Exercise requirements → Given the records below, would you repeat exactly the lines that begin at the one containing "How do I perform: Click the 追加 add button?" and end at the one containing "Given: Expand the Messina.one row", inclusive?
=-=-=
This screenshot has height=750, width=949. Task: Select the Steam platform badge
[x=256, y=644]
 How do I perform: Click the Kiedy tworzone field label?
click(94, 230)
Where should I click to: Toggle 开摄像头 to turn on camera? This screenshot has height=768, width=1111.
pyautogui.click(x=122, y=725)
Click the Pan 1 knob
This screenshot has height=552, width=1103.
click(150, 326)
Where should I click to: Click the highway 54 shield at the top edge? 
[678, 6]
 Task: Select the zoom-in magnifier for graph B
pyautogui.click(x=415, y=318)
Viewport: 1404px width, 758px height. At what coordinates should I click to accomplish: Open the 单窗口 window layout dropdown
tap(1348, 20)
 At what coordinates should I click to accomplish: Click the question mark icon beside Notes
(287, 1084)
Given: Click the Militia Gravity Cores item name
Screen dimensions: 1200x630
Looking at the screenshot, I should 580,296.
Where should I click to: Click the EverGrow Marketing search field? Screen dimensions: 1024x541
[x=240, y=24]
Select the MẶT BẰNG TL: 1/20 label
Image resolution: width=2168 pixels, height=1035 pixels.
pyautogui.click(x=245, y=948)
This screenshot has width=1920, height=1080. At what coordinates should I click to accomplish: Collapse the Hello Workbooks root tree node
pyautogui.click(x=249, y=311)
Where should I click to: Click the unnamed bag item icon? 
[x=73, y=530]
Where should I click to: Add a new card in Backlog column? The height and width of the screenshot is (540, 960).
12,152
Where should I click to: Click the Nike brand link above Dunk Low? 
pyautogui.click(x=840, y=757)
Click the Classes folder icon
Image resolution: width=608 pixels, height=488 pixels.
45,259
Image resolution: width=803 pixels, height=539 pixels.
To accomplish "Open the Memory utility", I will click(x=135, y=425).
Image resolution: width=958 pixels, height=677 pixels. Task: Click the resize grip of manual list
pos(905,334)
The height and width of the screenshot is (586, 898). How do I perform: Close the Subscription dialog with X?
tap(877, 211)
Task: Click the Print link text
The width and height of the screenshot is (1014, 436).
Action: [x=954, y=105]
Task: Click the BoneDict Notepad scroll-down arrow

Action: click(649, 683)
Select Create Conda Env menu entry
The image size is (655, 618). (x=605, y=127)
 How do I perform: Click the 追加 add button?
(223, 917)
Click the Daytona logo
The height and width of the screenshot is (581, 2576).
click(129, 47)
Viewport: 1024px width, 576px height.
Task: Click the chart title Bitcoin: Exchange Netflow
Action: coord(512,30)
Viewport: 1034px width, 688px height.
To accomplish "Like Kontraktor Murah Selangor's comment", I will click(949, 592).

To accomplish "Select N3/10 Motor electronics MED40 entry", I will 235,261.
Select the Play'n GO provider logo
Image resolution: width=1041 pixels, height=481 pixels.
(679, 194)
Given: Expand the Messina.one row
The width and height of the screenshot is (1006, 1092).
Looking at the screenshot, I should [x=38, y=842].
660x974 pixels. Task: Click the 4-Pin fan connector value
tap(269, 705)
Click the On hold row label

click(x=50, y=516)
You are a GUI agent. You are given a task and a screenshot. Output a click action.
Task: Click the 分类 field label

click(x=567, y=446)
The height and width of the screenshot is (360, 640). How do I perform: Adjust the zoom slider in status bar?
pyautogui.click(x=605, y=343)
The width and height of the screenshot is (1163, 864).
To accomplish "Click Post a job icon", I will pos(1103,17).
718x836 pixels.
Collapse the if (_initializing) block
=-=-=
Response to the task →
 How do I perform: Click the 追加 add button?
(223, 917)
Click the Daytona logo
The height and width of the screenshot is (581, 2576).
click(129, 47)
Viewport: 1024px width, 576px height.
Task: Click the chart title Bitcoin: Exchange Netflow
Action: coord(512,30)
Viewport: 1034px width, 688px height.
To accomplish "Like Kontraktor Murah Selangor's comment", I will click(949, 592).

To accomplish "Select N3/10 Motor electronics MED40 entry", I will 235,261.
Select the Play'n GO provider logo
Image resolution: width=1041 pixels, height=481 pixels.
(679, 194)
Given: Expand the Messina.one row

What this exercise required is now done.